The liver accumulated the greatest quantity of radiolabel among tissues analysed, at 1·99 and 1·54 % of the total dose for kudzu and red clover treatments, respectively (Table 1). These data are consistent with the fact that compounds which are absorbed by the digestive system are first transported to the liver before reaching the rest of the body, a phenomenon also known as the first-pass effect(Reference Sfakianos, Coward and Kirk28). These observations further support the notion that isoflavones are absorbed from the intestine, travel to the liver via the portal vein, are enzymically conjugated and secreted in the bile, and may be hydrolysed by gut microflora and reabsorbed(Reference Prasain, Jones and Brissie30).
Analysis of gastrointestinal tract contents indicated that only about 0·12 % of the orally administered dose remained in the stomach, 24 h after oral administration. Larger quantities of extract remained in the small and large intestines at 1·33 and 2·66 % of the administered kudzu dose and at 0·51 and 0·99 % of the administered red clover dose, respectively. While radioactivities of the intestinal contents were lower in the small intestines than the large, the small-intestinal tissues contained a greater quantity of radiolabel than the large intestines in both treatments. The other major tissues examined include the lungs, kidneys, heart and testes, which accumulated 0·07, 0·21, 0·04 and 0·19 % of the dose, respectively, in the kudzu treatment and 0·07, 0·16, 0·04 and 0·22 %, respectively, in the red clover treatment (Table 3).

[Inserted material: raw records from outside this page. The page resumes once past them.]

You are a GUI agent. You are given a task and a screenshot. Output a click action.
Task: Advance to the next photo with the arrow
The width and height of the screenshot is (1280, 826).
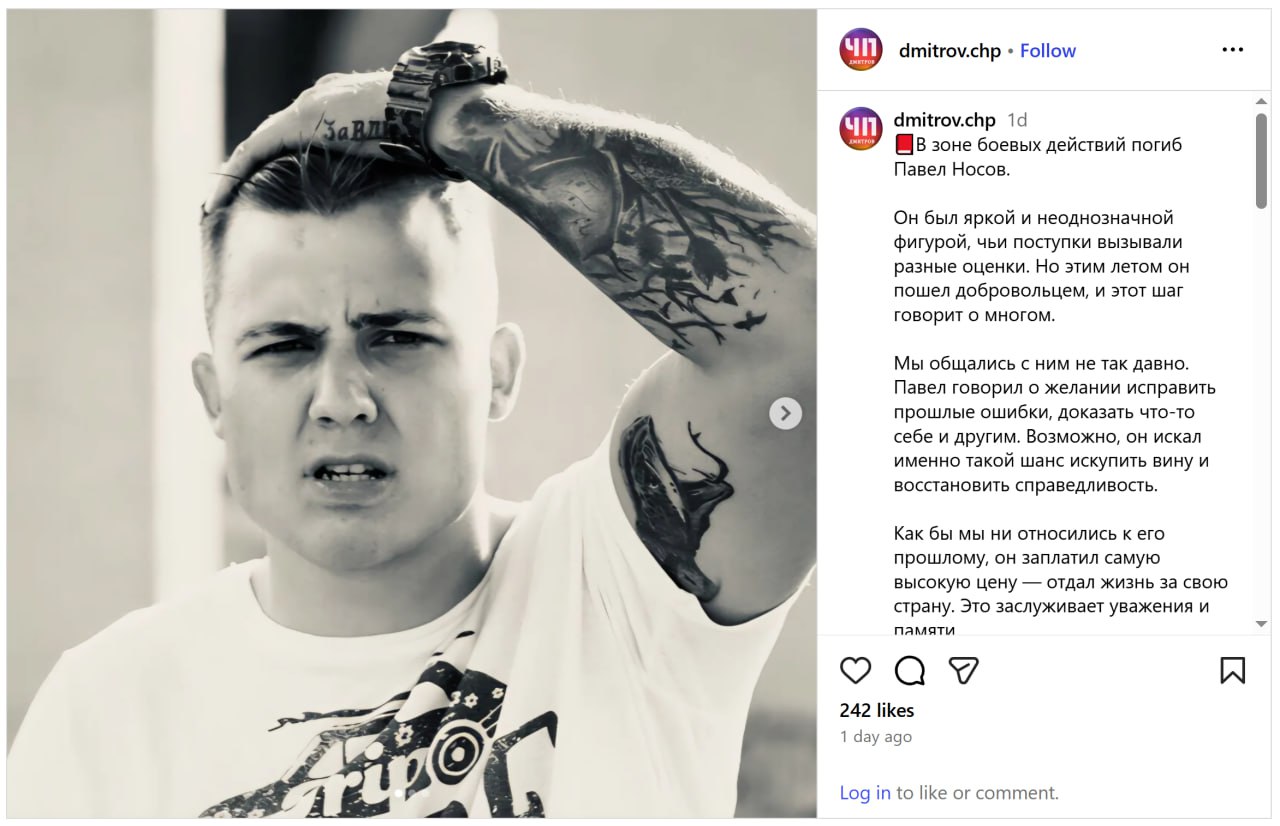[786, 413]
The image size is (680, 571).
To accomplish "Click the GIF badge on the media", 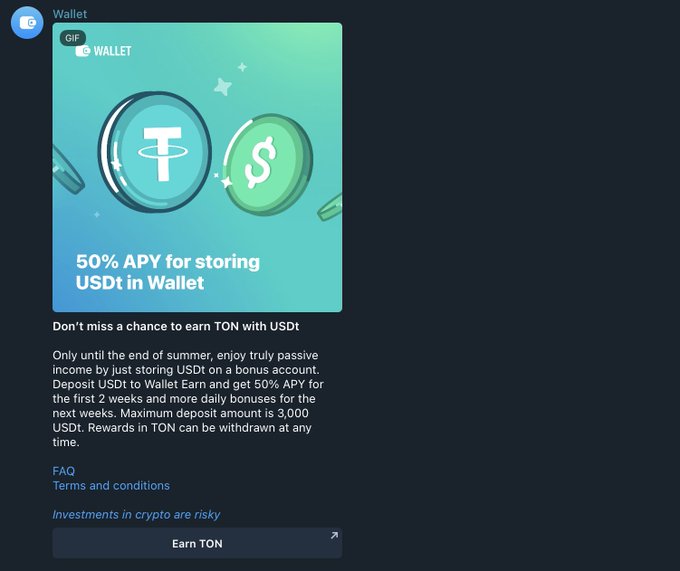I will 72,38.
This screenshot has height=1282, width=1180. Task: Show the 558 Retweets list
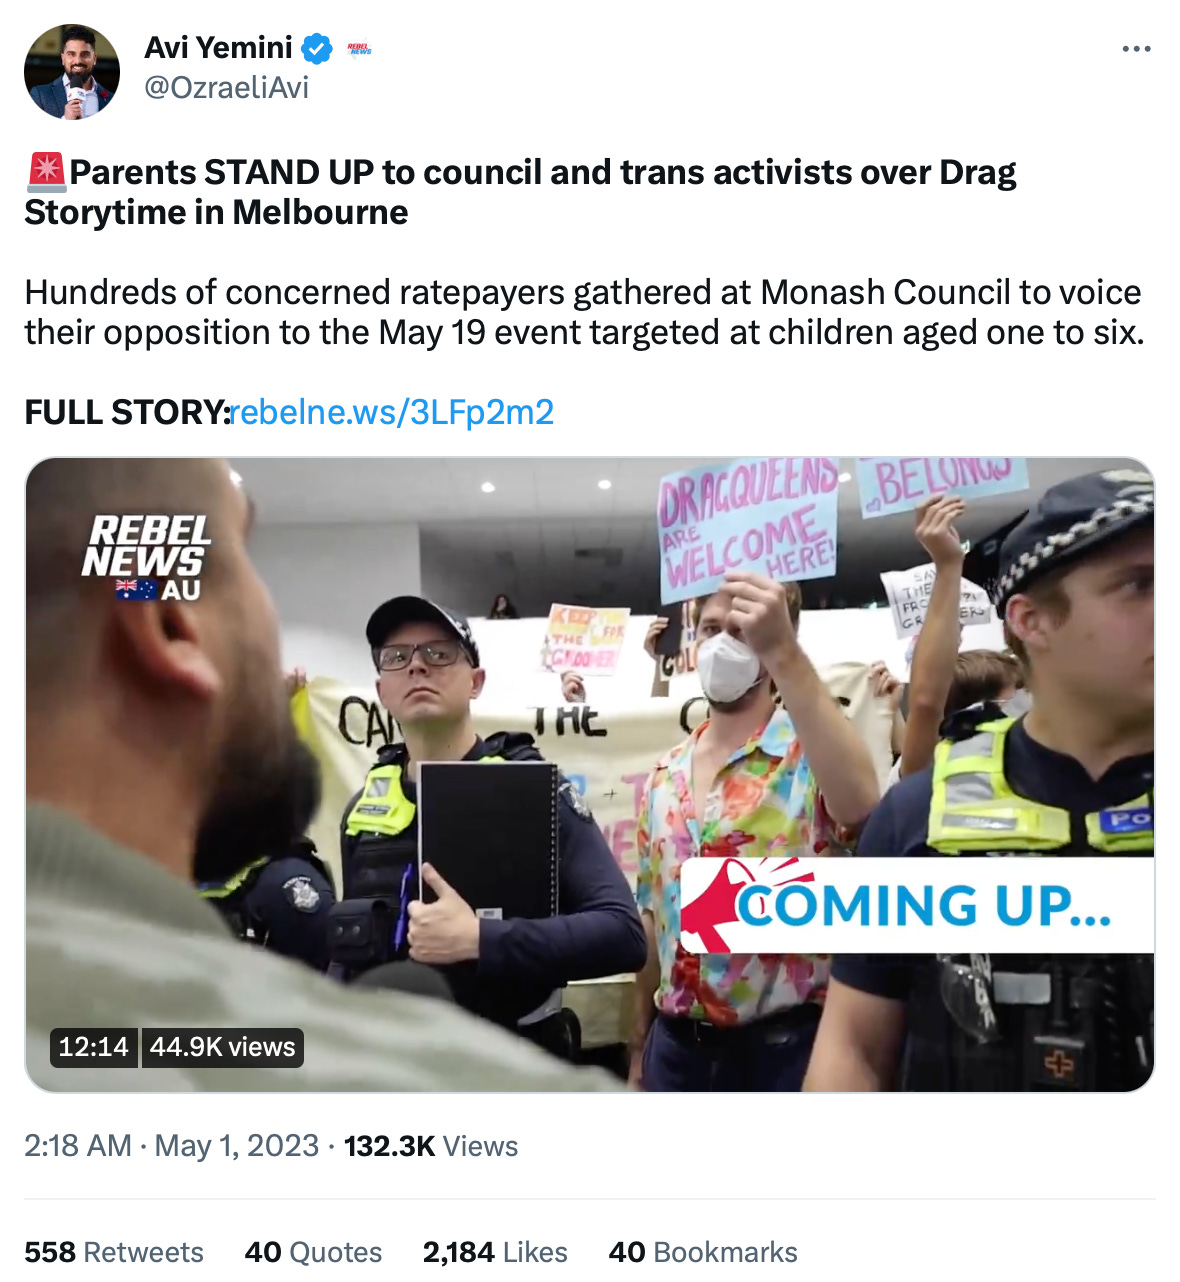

A comparison of the areas under the serum concentration time curves shows that on average, a dose of 100 mg kudzu extract/kg body weight yielded an exposure of 6·69 % of dose × h per ml, while a dose of 75 mg red clover extract/kg body weight yielded an exposure of 4·22 % of dose × h per ml. These values will be used to establish suitable kudzu and red clover extract doses in future pharmacokinetic studies. Future studies will also include analysis for 14C-labelled metabolites to better understand the biochemical mechanisms by which these phytochemicals exert an effect.
Conclusions
Biosynthesised 14C-labelled isoflavones were administered to rats to determine the absorption and distribution in an in vivo model. These radiolabelled compounds were detected in various rat organ tissues. The results of the present metabolic tracking study support the hypothesis that isoflavones may play a role in bone health by demonstrating that radiolabelled kudzu- and red clover-derived extracts were capable of reaching and accumulating in bone tissues.
Acknowledgements
The present study was supported by the National Center for Complementary and Alternative Medicine-sponsored Purdue University – University of Alabama at Birmingham (Purdue-UAB) Botanicals Center for Dietary Supplement Research (National Institutes of Health (NIH) 2 P50 AT000477-06).
J. G. M., M. D. G. and A. R. were students who conducted these experiments; G. G. Y., R. B. R. and P. J. L. were senior research associates who aided in the analysis; E. M. J., C. M. W. and M. A. L. were faculty members who supervised the research and took charge of the outcomes.
There are no conflicts of interest associated with this paper.